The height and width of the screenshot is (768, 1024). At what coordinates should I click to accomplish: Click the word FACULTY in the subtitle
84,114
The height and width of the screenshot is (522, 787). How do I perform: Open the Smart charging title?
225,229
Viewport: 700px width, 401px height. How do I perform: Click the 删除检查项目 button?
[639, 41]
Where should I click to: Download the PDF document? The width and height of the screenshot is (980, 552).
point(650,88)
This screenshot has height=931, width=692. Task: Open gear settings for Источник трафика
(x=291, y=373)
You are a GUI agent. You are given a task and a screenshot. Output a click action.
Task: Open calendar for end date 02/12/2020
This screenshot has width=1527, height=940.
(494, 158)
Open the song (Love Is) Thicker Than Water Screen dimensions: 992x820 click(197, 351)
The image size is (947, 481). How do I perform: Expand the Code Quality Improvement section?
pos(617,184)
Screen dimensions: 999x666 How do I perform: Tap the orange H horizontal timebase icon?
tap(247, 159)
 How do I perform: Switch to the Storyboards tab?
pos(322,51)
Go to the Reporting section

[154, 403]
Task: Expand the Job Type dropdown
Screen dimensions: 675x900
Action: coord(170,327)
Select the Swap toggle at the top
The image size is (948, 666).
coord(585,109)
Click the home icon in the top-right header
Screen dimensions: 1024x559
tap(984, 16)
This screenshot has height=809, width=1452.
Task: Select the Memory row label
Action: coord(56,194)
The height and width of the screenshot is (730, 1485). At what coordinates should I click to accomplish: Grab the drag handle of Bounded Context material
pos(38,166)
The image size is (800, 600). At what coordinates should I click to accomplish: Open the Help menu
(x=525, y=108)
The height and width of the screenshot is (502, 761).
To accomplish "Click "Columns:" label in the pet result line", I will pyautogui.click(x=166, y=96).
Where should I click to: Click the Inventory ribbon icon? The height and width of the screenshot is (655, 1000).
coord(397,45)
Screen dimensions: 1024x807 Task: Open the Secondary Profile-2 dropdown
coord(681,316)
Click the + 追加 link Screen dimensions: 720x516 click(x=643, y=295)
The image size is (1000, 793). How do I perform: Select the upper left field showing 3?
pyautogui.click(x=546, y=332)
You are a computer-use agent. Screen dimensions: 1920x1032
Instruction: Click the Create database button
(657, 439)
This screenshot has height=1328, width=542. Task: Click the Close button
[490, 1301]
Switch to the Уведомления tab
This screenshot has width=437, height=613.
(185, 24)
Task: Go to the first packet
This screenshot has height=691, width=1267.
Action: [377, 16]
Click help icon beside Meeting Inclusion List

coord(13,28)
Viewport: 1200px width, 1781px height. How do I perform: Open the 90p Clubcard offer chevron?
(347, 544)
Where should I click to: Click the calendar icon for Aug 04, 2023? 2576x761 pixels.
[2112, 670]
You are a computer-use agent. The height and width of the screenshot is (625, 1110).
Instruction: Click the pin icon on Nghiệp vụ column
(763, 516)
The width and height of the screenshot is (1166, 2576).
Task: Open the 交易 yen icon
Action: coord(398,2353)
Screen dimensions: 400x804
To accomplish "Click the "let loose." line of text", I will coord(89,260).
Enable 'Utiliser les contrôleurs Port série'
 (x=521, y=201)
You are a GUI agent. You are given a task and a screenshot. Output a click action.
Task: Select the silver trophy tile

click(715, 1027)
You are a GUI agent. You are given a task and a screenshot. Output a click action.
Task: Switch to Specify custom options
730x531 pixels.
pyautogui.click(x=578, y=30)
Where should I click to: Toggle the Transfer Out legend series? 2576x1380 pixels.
· · · · ·
--- What the task asks ---
Would you please write the entries out again in full, exactly as given?

--- Output of the task ---
The height and width of the screenshot is (768, 1024). At what coordinates should I click to accomplish: Click the word FACULTY in the subtitle
84,114
The height and width of the screenshot is (522, 787). How do I perform: Open the Smart charging title?
225,229
Viewport: 700px width, 401px height. How do I perform: Click the 删除检查项目 button?
[639, 41]
Where should I click to: Download the PDF document? The width and height of the screenshot is (980, 552).
point(650,88)
This screenshot has height=931, width=692. Task: Open gear settings for Источник трафика
(x=291, y=373)
You are a GUI agent. You are given a task and a screenshot. Output a click action.
Task: Open calendar for end date 02/12/2020
This screenshot has width=1527, height=940.
(494, 158)
Open the song (Love Is) Thicker Than Water Screen dimensions: 992x820 click(197, 351)
The image size is (947, 481). How do I perform: Expand the Code Quality Improvement section?
pos(617,184)
Screen dimensions: 999x666 How do I perform: Tap the orange H horizontal timebase icon?
tap(247, 159)
 How do I perform: Switch to the Storyboards tab?
pos(322,51)
Go to the Reporting section

[154, 403]
Task: Expand the Job Type dropdown
Screen dimensions: 675x900
Action: coord(170,327)
Select the Swap toggle at the top
The image size is (948, 666).
coord(585,109)
Click the home icon in the top-right header
Screen dimensions: 1024x559
tap(984, 16)
This screenshot has height=809, width=1452.
Task: Select the Memory row label
Action: coord(56,194)
The height and width of the screenshot is (730, 1485). At what coordinates should I click to accomplish: Grab the drag handle of Bounded Context material
pos(38,166)
The image size is (800, 600). At what coordinates should I click to accomplish: Open the Help menu
(x=525, y=108)
The height and width of the screenshot is (502, 761).
To accomplish "Click "Columns:" label in the pet result line", I will pyautogui.click(x=166, y=96).
Where should I click to: Click the Inventory ribbon icon? The height and width of the screenshot is (655, 1000).
coord(397,45)
Screen dimensions: 1024x807 Task: Open the Secondary Profile-2 dropdown
coord(681,316)
Click the + 追加 link Screen dimensions: 720x516 click(x=643, y=295)
The image size is (1000, 793). How do I perform: Select the upper left field showing 3?
pyautogui.click(x=546, y=332)
You are a computer-use agent. Screen dimensions: 1920x1032
Instruction: Click the Create database button
(657, 439)
This screenshot has height=1328, width=542. Task: Click the Close button
[490, 1301]
Switch to the Уведомления tab
This screenshot has width=437, height=613.
(185, 24)
Task: Go to the first packet
This screenshot has height=691, width=1267.
Action: [377, 16]
Click help icon beside Meeting Inclusion List

coord(13,28)
Viewport: 1200px width, 1781px height. How do I perform: Open the 90p Clubcard offer chevron?
(347, 544)
Where should I click to: Click the calendar icon for Aug 04, 2023? 2576x761 pixels.
[2112, 670]
You are a computer-use agent. The height and width of the screenshot is (625, 1110).
Instruction: Click the pin icon on Nghiệp vụ column
(763, 516)
The width and height of the screenshot is (1166, 2576).
Task: Open the 交易 yen icon
Action: coord(398,2353)
Screen dimensions: 400x804
To accomplish "Click the "let loose." line of text", I will coord(89,260).
Enable 'Utiliser les contrôleurs Port série'
 (x=521, y=201)
You are a GUI agent. You are given a task and a screenshot. Output a click action.
Task: Select the silver trophy tile

click(715, 1027)
You are a GUI agent. You are given a task and a screenshot. Output a click action.
Task: Switch to Specify custom options
730x531 pixels.
pyautogui.click(x=578, y=30)
Where should I click to: Toggle the Transfer Out legend series? 2576x1380 pixels.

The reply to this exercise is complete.